Galactic Alchemy: Deep Learning Map-to-Map Translation in Hydrodynamical Simulations

Abstract We present the first systematic study of multi-domain map-to-map translation in galaxy formation simulations, leveraging deep generative models to predict diverse galactic properties. Using high-resolution magneto-hydrodynamical simulation data (from the IllustrisTNG suite), we compare conditional generative adversarial networks (GANs) and diffusion models under unified preprocessing and evaluation, optimizing their U-Net architectures and attention mechanisms for physical fidelity on galactic scales. Our approach jointly addresses seven astrophysical domains – including dark matter, gas, neutral hydrogen, stellar mass, temperature, and magnetic field strength – while introducing physics-aware evaluation metrics that quantify structural realism beyond standard computer vision measures.
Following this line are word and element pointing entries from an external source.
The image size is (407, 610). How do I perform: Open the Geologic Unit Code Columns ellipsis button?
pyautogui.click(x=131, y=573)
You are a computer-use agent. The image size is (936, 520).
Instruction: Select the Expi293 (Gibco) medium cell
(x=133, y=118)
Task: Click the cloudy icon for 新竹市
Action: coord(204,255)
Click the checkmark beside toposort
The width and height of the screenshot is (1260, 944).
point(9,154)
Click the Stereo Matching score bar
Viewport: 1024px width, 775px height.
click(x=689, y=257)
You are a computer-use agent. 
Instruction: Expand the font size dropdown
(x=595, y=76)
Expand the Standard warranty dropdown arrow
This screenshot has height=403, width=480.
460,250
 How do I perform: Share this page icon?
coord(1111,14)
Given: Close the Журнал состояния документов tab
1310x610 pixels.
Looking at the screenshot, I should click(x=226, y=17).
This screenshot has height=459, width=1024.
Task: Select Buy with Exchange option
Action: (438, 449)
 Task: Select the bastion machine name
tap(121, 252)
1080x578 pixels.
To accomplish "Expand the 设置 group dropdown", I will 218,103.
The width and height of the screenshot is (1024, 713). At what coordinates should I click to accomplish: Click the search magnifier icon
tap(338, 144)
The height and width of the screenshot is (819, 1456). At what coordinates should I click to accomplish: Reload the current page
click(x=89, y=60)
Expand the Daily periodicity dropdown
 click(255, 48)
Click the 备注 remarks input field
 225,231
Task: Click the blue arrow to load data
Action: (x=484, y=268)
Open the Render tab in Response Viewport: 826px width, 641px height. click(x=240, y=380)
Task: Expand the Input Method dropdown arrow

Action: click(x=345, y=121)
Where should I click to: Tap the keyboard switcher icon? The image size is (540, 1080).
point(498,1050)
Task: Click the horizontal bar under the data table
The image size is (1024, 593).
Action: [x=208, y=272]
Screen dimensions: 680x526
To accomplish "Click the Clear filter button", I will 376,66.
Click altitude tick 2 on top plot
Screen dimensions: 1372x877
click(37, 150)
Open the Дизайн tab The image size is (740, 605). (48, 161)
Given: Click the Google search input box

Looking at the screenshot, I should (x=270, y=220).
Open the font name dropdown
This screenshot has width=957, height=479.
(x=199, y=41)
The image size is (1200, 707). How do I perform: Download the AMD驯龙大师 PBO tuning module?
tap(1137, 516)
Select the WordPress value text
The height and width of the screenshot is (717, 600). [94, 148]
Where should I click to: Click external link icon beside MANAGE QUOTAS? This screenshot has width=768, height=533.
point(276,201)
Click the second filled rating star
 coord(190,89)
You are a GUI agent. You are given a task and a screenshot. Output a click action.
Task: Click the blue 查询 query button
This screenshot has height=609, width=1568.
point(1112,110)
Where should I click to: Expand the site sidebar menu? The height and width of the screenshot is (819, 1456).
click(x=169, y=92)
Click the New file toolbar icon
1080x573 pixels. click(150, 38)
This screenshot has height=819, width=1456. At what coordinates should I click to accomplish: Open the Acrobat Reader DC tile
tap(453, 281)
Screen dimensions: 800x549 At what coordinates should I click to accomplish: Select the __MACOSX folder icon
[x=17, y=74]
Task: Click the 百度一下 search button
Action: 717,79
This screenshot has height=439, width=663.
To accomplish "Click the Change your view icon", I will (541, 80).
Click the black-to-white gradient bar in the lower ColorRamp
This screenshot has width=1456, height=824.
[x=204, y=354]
We demonstrate that translation difficulty correlates with physical coupling, achieving near-perfect fidelity for mappings from gas to dark matter and mappings involving astro-chemical components such as total gas to H i content, while identifying fundamental challenges in weakly constrained tasks such as gas to stellar mass mappings. Our results establish GAN-based models as competitive counterparts to state-of-the-art diffusion approaches at a fraction of the computational cost (in training and inference), paving the way for scalable, physics-aware generative frameworks for forward modelling and observational reconstruction in the SKA era.